◆ Stated task
Reproduce the lines below word for word, leaving out the pictures.

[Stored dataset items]
________

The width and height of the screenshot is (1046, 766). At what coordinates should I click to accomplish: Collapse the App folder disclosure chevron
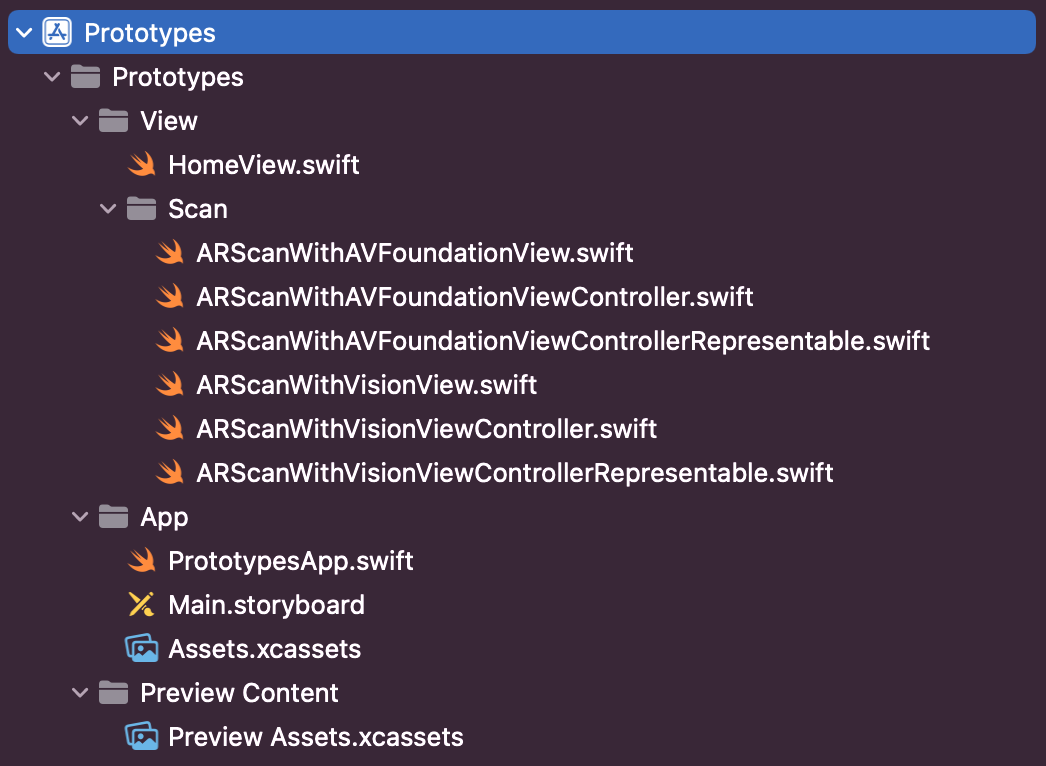click(80, 517)
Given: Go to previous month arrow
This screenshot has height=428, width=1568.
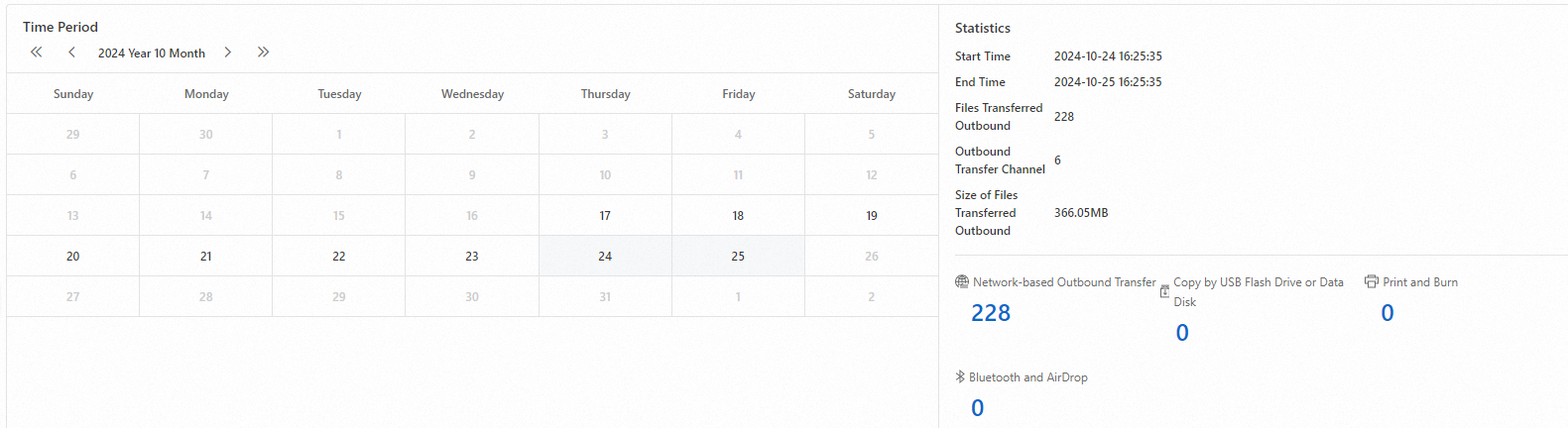Looking at the screenshot, I should 71,53.
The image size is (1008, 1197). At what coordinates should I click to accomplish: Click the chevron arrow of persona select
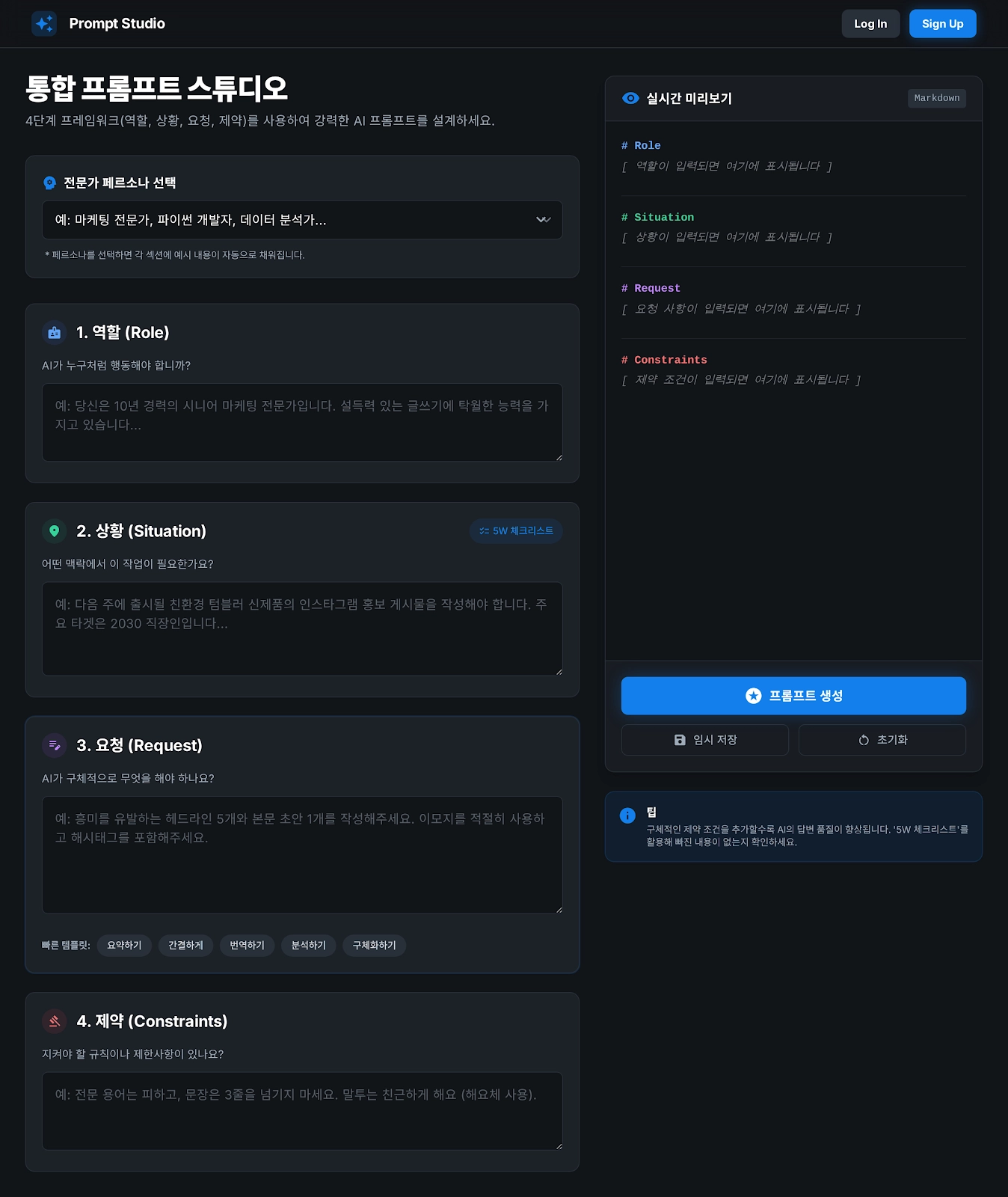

________

◆ Answer for the task
The width and height of the screenshot is (1046, 766). At what coordinates should I click to accomplish: Collapse the App folder disclosure chevron
click(80, 517)
Given: Go to previous month arrow
This screenshot has height=428, width=1568.
Looking at the screenshot, I should 71,53.
The image size is (1008, 1197). At what coordinates should I click to accomplish: Click the chevron arrow of persona select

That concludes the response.